Book Synopsis Inside Mrs. B.'s Classroom by : Leslie Baldacci
Download or read book Inside Mrs. B.'s Classroom written by Leslie Baldacci and published by McGraw Hill Professional. This book was released on 2003-08-22 with total page 253 pages. Available in PDF, EPUB and Kindle. Book excerpt: A respected journalist turned-teacher reveals what's really happening in America's schools In 1999, Chicago Sun-Times veteran Leslie Baldacci left her prestigious, twenty-five year career to teach at a public school in one of Chicago's roughest South Side neighborhoods. As she later commented, "I thought I knew rough. I thought I had answers. I didn't know jack." But Baldacci never looked back, and the result is Inside Mrs. B's Classroom, a compelling, first-hand narrative from the trenches of the inner-city school system that addresses one of society's most critical issues from gritty, daily personal experience.

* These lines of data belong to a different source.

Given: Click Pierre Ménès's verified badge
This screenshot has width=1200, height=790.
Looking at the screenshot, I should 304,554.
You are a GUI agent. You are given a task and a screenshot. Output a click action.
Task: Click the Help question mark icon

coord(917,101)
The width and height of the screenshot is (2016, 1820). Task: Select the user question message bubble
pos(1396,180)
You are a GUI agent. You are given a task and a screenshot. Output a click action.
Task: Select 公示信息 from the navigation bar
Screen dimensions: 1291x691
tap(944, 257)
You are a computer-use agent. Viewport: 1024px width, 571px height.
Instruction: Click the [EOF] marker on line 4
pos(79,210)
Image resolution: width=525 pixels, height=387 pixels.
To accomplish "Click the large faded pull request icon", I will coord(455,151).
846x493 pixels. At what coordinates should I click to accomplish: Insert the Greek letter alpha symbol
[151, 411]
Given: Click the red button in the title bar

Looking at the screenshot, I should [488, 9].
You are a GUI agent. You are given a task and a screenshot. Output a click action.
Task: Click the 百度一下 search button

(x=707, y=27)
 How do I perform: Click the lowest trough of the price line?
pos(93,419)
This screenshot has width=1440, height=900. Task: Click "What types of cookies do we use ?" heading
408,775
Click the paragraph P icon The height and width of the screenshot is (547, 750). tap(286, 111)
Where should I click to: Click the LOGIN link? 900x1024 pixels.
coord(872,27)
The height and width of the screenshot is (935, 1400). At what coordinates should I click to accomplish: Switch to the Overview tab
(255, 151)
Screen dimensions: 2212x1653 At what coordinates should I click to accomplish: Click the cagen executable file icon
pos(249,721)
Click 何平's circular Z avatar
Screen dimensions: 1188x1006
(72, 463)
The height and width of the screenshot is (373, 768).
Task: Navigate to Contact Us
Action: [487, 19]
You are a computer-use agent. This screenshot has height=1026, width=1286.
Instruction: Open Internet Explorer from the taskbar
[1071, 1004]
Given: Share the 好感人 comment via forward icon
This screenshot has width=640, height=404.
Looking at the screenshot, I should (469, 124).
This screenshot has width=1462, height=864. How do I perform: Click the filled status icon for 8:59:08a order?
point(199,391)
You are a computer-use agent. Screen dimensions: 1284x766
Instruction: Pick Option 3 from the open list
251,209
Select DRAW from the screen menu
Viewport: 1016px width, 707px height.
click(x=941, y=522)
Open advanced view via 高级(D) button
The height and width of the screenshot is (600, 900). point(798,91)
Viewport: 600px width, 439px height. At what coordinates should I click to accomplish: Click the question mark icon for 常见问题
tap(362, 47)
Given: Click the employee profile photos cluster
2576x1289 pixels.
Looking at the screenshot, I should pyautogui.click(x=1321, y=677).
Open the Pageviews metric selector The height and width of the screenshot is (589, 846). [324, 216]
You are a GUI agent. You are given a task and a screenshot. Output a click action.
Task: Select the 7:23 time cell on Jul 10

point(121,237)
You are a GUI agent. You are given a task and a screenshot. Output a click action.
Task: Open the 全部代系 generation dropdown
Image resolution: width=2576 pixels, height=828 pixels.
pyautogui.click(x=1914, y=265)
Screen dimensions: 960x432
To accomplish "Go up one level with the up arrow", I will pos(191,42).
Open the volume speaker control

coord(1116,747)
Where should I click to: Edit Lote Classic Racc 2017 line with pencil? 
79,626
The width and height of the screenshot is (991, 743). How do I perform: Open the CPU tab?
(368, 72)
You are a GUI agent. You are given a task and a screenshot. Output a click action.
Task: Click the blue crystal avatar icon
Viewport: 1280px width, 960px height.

An expert on Chicago's massive education reform efforts even before she turned in her press credentials, Baldacci adds an informed, intellectual layer to this insightful, engaging work. In an era in which many people talk about wanting to make a difference, Baldacci has done so. Here she shares the whole picture, from the unrealistic expectations to the surprises--good and bad--that make up education today. Above all, she shows how an individual can, did--and continues to--make a difference in the lives of American children.